=== Work task ===
Filter the records below for the word "label". Keep each line that has it.

Stored items from a collection
--------

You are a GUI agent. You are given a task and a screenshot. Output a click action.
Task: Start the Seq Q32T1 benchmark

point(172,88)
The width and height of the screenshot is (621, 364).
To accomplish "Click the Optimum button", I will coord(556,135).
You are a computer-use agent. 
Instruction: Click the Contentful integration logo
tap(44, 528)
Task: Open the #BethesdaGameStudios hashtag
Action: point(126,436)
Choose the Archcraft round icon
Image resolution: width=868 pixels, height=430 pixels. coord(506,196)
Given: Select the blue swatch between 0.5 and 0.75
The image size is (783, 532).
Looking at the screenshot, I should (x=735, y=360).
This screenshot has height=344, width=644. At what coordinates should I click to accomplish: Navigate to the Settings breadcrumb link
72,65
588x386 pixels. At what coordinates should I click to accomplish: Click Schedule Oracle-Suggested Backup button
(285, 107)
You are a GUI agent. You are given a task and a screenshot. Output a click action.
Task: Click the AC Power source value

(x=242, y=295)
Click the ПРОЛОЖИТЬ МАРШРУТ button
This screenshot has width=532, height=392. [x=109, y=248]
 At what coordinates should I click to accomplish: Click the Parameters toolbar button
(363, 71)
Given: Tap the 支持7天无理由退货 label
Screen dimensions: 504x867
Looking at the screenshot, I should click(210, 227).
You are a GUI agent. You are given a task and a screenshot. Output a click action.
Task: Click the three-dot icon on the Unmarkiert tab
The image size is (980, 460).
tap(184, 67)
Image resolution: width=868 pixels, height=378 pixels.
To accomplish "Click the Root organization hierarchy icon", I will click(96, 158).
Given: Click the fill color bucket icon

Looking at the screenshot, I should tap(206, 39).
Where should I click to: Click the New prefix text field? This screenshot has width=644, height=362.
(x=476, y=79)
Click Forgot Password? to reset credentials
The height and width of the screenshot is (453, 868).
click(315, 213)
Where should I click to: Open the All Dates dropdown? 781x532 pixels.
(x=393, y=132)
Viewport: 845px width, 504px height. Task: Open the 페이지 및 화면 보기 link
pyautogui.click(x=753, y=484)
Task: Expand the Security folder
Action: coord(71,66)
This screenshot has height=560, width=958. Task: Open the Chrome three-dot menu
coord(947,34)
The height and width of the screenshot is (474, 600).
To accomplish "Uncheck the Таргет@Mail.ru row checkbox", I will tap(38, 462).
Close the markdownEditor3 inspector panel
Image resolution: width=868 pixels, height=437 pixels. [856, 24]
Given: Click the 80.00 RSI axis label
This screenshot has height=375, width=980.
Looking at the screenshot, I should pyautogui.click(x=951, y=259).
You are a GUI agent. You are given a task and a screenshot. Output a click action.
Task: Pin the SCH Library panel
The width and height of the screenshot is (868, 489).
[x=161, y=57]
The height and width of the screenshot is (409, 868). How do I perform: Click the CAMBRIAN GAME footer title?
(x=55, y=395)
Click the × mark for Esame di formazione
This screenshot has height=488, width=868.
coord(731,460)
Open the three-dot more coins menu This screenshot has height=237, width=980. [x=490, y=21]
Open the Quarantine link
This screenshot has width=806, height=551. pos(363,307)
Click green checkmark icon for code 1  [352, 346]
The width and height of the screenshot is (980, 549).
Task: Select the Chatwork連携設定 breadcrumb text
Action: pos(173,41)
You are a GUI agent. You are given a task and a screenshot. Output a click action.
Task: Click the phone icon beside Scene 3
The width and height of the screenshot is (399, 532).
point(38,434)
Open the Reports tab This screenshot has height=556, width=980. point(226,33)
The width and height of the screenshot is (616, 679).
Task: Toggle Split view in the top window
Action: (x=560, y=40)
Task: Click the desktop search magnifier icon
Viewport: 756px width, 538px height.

--------

=== Your response ===
Given: Tap the 支持7天无理由退货 label
Given: Click the 80.00 RSI axis label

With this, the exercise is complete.